◆ Goal of the exercise
All entries must be set down once more, precisely as given.

◆ Data
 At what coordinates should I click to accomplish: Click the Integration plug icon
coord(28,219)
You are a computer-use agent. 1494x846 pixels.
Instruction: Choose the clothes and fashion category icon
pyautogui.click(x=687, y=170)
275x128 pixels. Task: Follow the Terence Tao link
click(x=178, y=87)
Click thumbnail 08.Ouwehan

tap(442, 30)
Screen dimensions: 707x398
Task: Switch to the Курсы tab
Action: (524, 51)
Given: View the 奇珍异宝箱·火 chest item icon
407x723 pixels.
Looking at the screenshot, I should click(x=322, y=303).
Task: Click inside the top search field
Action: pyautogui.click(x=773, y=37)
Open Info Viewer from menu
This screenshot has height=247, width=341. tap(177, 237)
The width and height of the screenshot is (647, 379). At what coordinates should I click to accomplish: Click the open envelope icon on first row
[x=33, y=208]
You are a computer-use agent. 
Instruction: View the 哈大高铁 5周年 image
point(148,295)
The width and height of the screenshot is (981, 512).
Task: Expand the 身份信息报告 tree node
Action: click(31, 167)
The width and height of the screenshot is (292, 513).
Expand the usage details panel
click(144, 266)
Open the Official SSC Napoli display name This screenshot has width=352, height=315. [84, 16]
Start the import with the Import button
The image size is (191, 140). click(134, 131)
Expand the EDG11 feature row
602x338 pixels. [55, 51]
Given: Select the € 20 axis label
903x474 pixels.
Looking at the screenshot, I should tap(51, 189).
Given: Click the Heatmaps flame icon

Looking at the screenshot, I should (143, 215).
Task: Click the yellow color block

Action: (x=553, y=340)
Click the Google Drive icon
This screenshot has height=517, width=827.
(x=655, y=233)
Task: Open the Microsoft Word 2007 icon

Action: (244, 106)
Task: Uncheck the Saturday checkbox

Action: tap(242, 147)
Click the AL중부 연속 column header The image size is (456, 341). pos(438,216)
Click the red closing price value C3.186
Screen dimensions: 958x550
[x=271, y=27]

◆ Answer to the exercise
 At what coordinates should I click to accomplish: Click the Integration plug icon
coord(28,219)
You are a computer-use agent. 1494x846 pixels.
Instruction: Choose the clothes and fashion category icon
pyautogui.click(x=687, y=170)
275x128 pixels. Task: Follow the Terence Tao link
click(x=178, y=87)
Click thumbnail 08.Ouwehan

tap(442, 30)
Screen dimensions: 707x398
Task: Switch to the Курсы tab
Action: (524, 51)
Given: View the 奇珍异宝箱·火 chest item icon
407x723 pixels.
Looking at the screenshot, I should click(x=322, y=303).
Task: Click inside the top search field
Action: pyautogui.click(x=773, y=37)
Open Info Viewer from menu
This screenshot has height=247, width=341. tap(177, 237)
The width and height of the screenshot is (647, 379). At what coordinates should I click to accomplish: Click the open envelope icon on first row
[x=33, y=208]
You are a computer-use agent. 
Instruction: View the 哈大高铁 5周年 image
point(148,295)
The width and height of the screenshot is (981, 512).
Task: Expand the 身份信息报告 tree node
Action: click(31, 167)
The width and height of the screenshot is (292, 513).
Expand the usage details panel
click(144, 266)
Open the Official SSC Napoli display name This screenshot has width=352, height=315. [84, 16]
Start the import with the Import button
The image size is (191, 140). click(134, 131)
Expand the EDG11 feature row
602x338 pixels. [55, 51]
Given: Select the € 20 axis label
903x474 pixels.
Looking at the screenshot, I should tap(51, 189).
Given: Click the Heatmaps flame icon

Looking at the screenshot, I should (143, 215).
Task: Click the yellow color block

Action: (x=553, y=340)
Click the Google Drive icon
This screenshot has height=517, width=827.
(x=655, y=233)
Task: Open the Microsoft Word 2007 icon

Action: (244, 106)
Task: Uncheck the Saturday checkbox

Action: tap(242, 147)
Click the AL중부 연속 column header The image size is (456, 341). pos(438,216)
Click the red closing price value C3.186
Screen dimensions: 958x550
[x=271, y=27]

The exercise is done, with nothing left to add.